§ DIRECTIONS FOR THIS TASK
If pictures appear in the lines below, skip them and copy exactly the lines from the one containing "Screen dimensions: 578x433" through the one containing "Task: Uncheck the", and nothing else.

[DATA SUPPLIED]

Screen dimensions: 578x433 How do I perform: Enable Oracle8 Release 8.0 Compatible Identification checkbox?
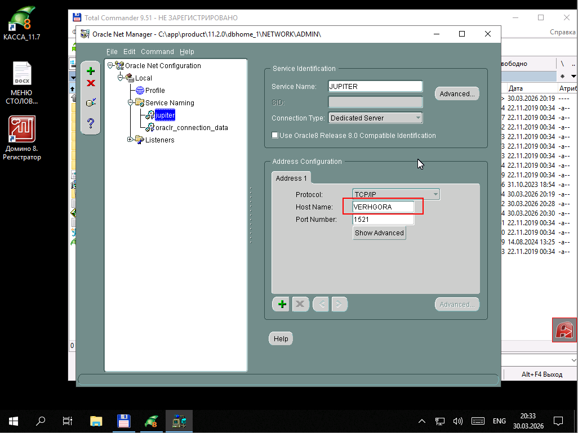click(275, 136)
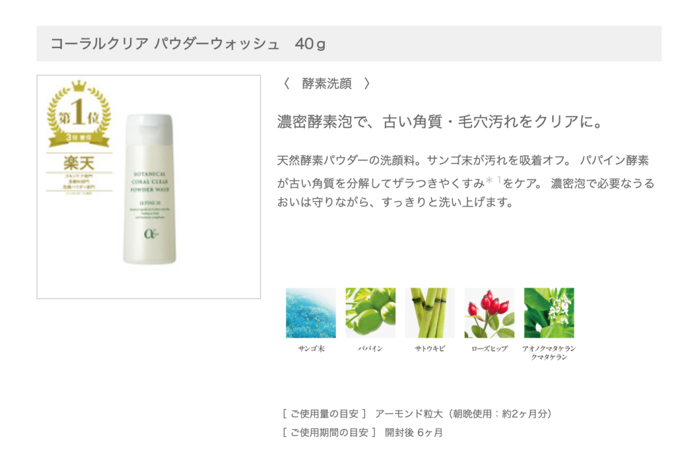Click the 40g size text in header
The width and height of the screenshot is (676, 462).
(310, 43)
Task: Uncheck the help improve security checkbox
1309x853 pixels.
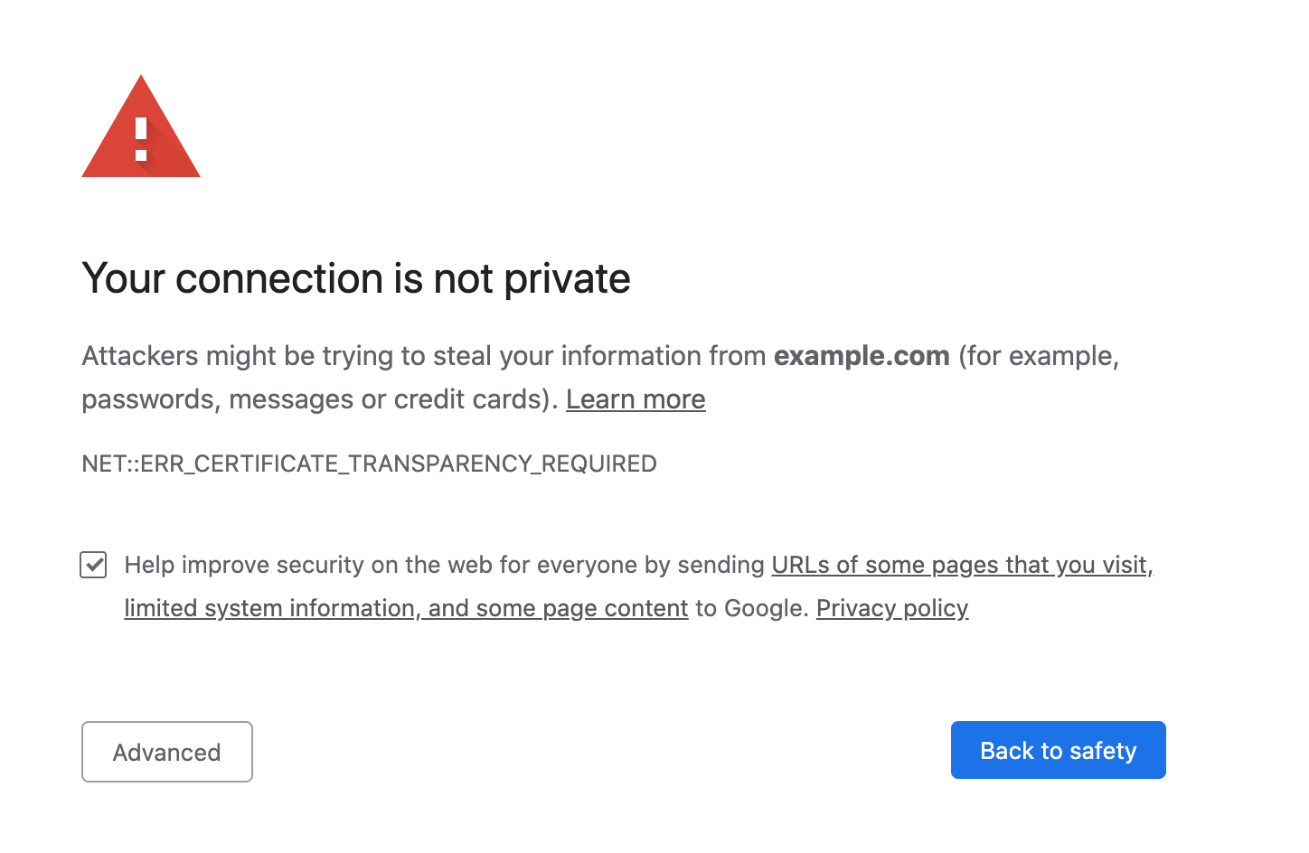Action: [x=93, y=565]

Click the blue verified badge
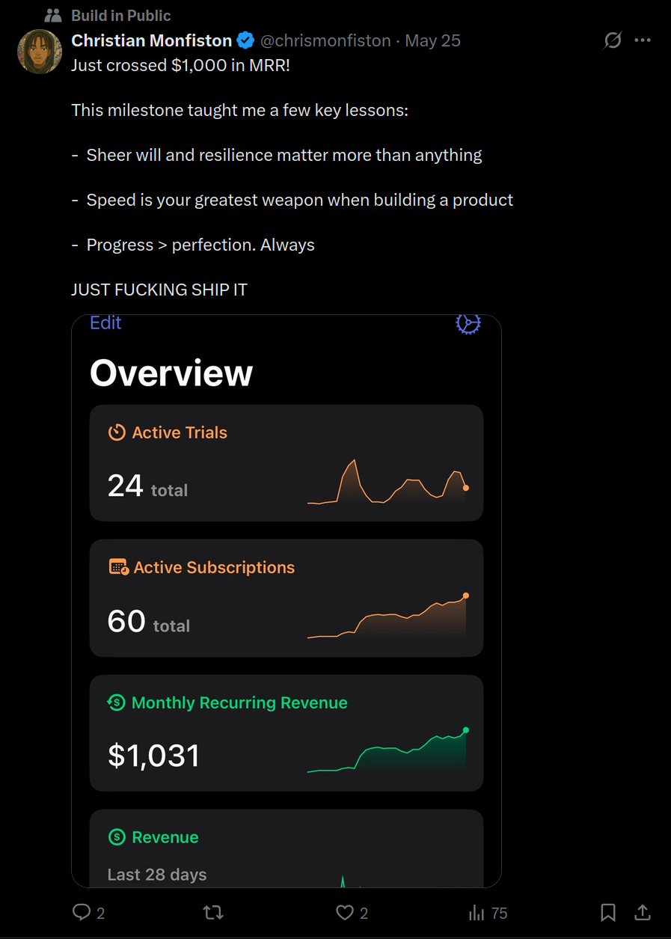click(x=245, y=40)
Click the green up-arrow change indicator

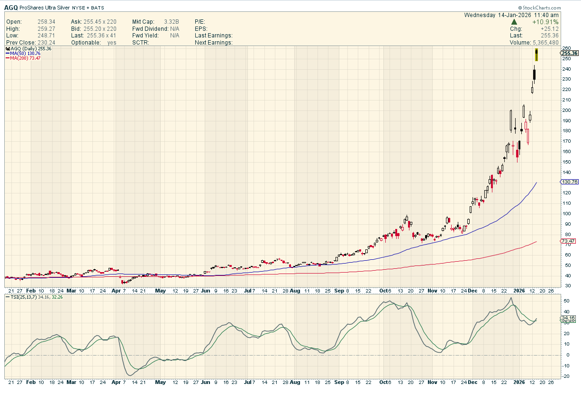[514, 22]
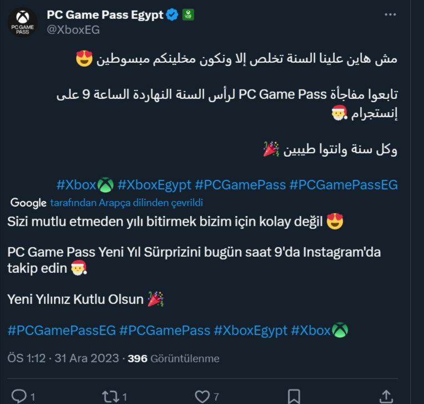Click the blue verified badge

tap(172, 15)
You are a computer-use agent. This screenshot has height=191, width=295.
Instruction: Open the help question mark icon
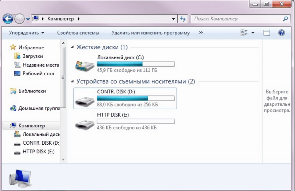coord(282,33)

[/DATA SUPPLIED]
[DATA SUPPLIED]

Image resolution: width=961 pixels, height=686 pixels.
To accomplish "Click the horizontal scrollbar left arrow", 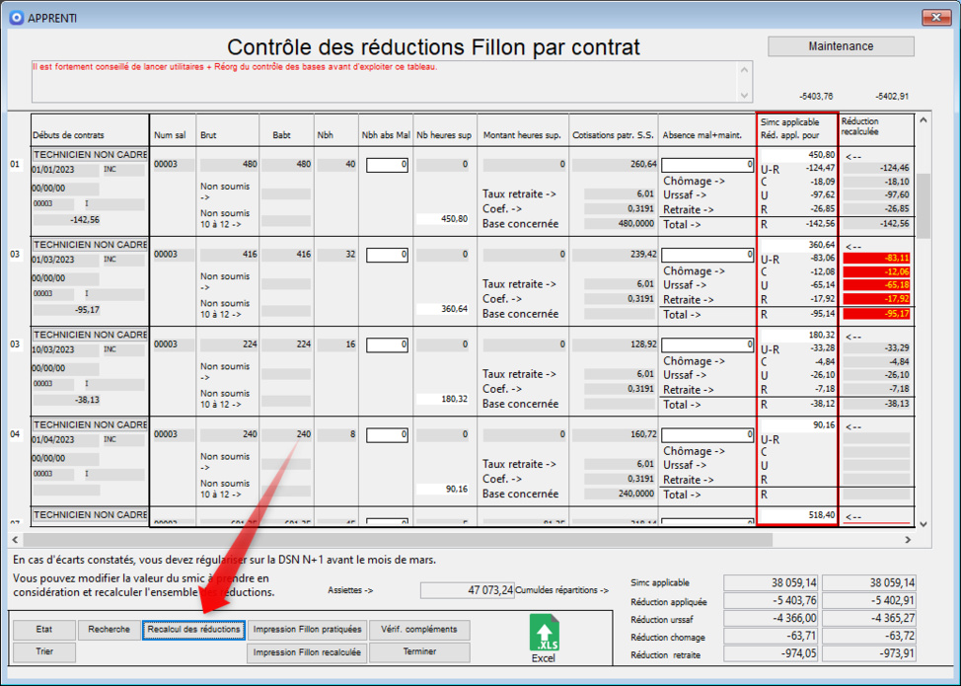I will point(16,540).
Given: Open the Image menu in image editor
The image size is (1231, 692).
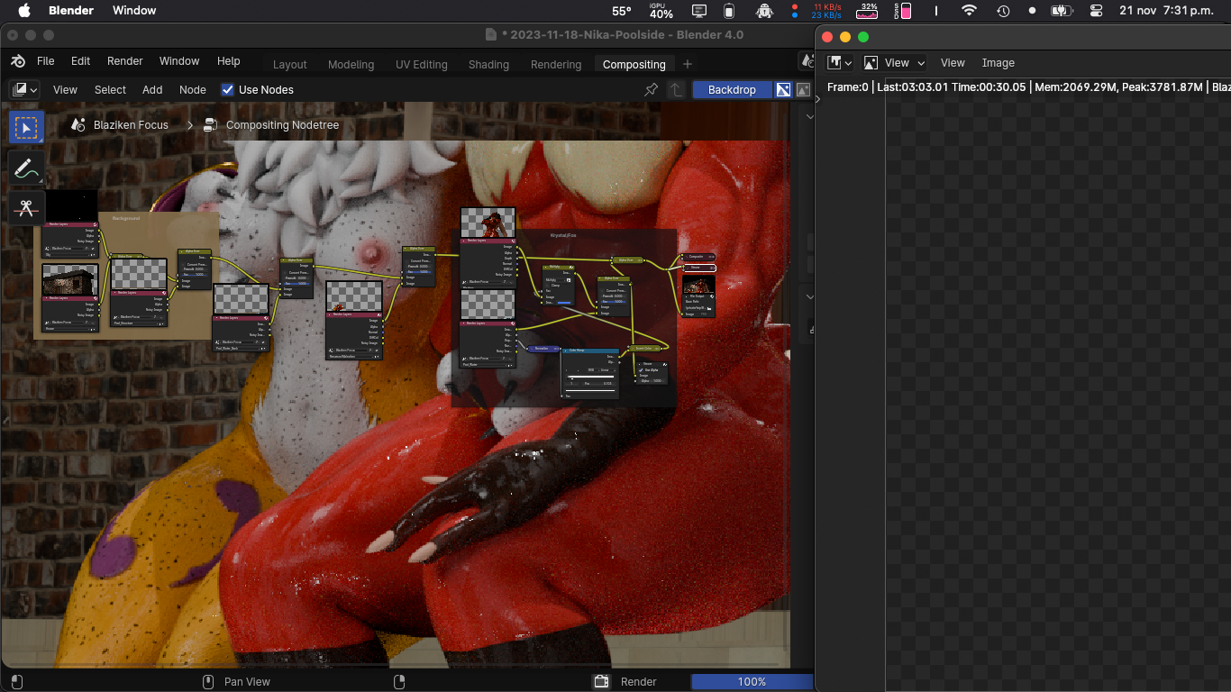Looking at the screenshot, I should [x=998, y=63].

[/DATA SUPPLIED]

§ WRITTEN RESPONSE
Screen dimensions: 578x433 How do I perform: Enable Oracle8 Release 8.0 Compatible Identification checkbox?
click(275, 136)
Click the 40g size text in header
The width and height of the screenshot is (676, 462).
(310, 43)
Task: Uncheck the help improve security checkbox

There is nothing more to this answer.